The COVID-19 pandemic has disrupted practically every industry, however, in the midst of all this, there have been companies in the consumer tech space which have been least affected and some have even benefited from the pandemic. Further, in the post COVID world, the consumer preference towards digital/consumer tech would see a considerable increase. On the global front, we’ve witnessed noticeable traction towards large consumer tech giants like Facebook, Apple, Amazon, Netflix and Google and it reflects in their stock prices too. In India, we do not have large companies that are pure-play consumer tech firms and Reliance Jio is the closest one having a large customer base providing consumption services. As a result, we’re seeing investors queuing for a stake in Reliance Jio.
Q4. Nifty Auto index gained over 40% since lockdown restrictions have been eased in April, is it the right time to bet on auto stocks?
It is advisable to be selective in the auto space as we believe the recovery cycle across segments would different. Given the minimal impact on the rural economy due to lockdown and normal monsoon forecast, we believe two-wheelers and small size PVs would be one of the first ones to bounce back. However, recovery in CVs would take a while due to on-going economic slowdown and price increase due to BS-VI implementation. We thus suggest preferring stocks like Escorts, Bajaj Auto, Hero Motocorp, M&M and Maruti Suzuki. Given the recent up move in these stocks, buying on dips would be advisable.

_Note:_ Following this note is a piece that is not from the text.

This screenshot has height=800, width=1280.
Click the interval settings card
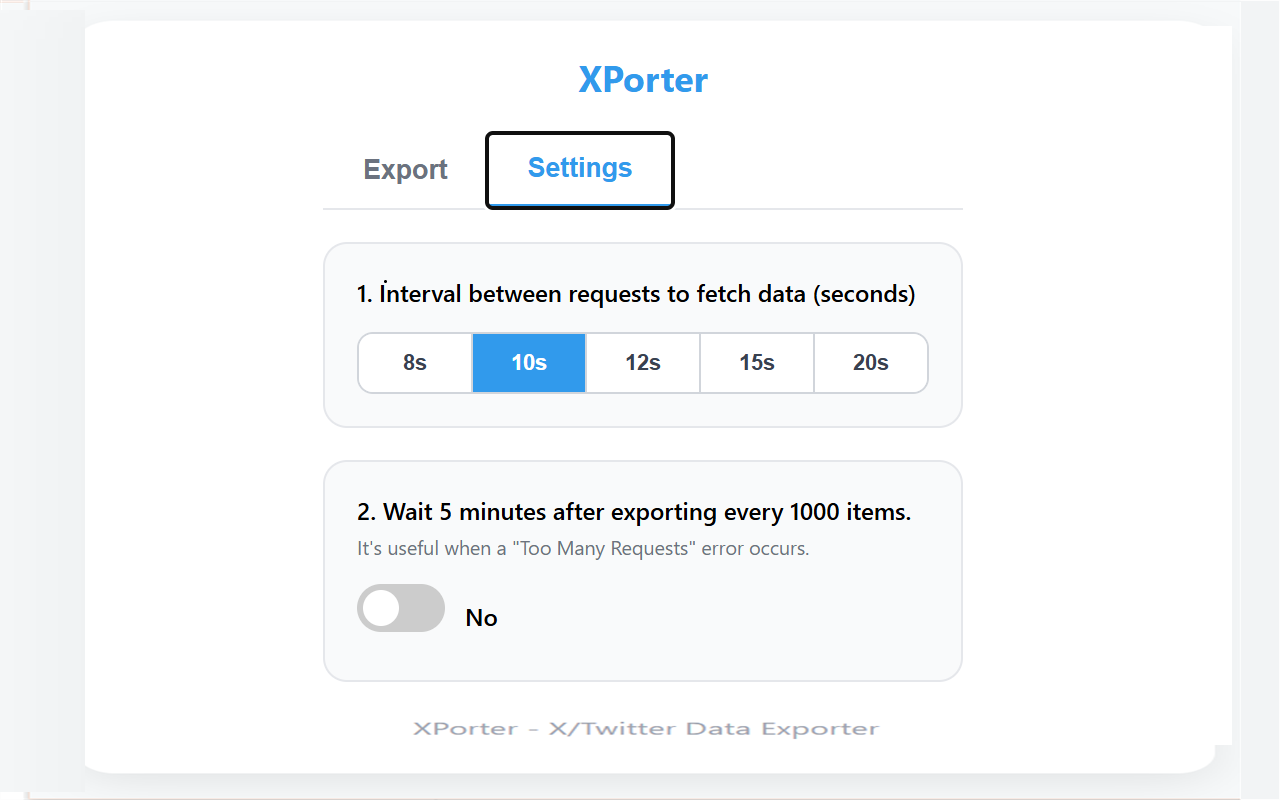(643, 335)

Q5. With Sensex, Nifty up 40% from their March lows, where do you see them going in the next 6 months?
The current rally is largely driven by overwhelming liquidity worldwide. However, fundamentally for the economy, while the recovery trends shown across sectors are encouraging, it is still considerably lower compared to last year. After the recent surge from the March lows, we believe the upside would be limited for markets unless there are meaningful signs of revival in the economy. Besides, the COVID situation will also have a major role to play.

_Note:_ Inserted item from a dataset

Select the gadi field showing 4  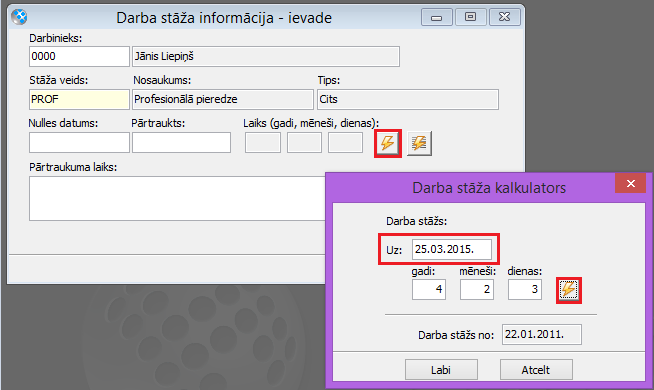(x=429, y=289)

Q6. What should be investors’ strategy while investing in share markets? What are your preferred sectors?
We advise investors to maintain a positive yet cautious approach, after the substantial rise in the last three months. Besides, rising COVID-19 cases in India, as well as the possibility of the second wave in other countries, will remain a major concern for markets. In such a scenario, the strategy would be to invest in sectors such as consumers, healthcare, telecom and selected stocks in Banks/BFSI sector which were less impacted during the lockdown. With the easing of the lockdown situation and unlock-1 coming to effect, we continue to see healthy buying interest for the products and services in these spaces. We thus recommend stocks such as Hindustan Unilever, Bharti Airtel, Britannia Industries, Cipla, Biocon and Dabur India, HDFC Bank, ICICI Bank, Asian Paints and HDFC life Insurance for investment with long term horizon.

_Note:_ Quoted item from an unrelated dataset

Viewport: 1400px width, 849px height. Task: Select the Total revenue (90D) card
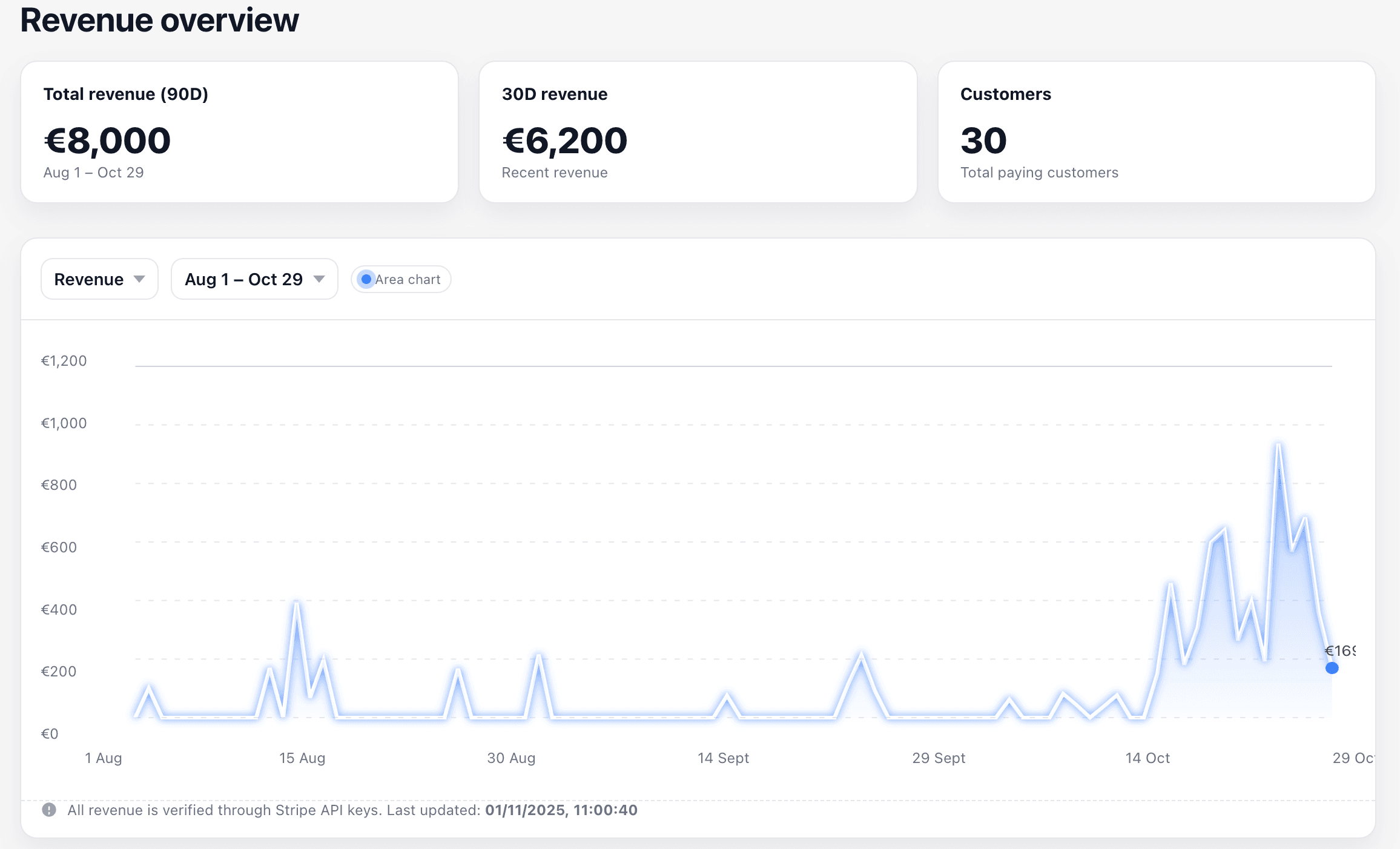(239, 133)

Q7. As investors fear the second wave of coronavirus, how do you think global markets will react to it?
Investors’ confidence started to boost on the hopes of the opening of economies which led to the rally in the global markets. However, the scare of COVID-19 pandemic is far from over as many countries started to report new cases because of easing of lockdown restriction and change in weather conditions which we believe might have enhanced chances of the second wave of the virus. Investors fear that the second wave would hit harder on the economy, further dampening growth as well as job losses. However, there is huge uncertainty related to the virus which is increasing nervousness amongst investors. Besides, global markets have started factoring the same of late which has led to some profit booking and fresh downside risk and volatility in the market cannot be ruled out.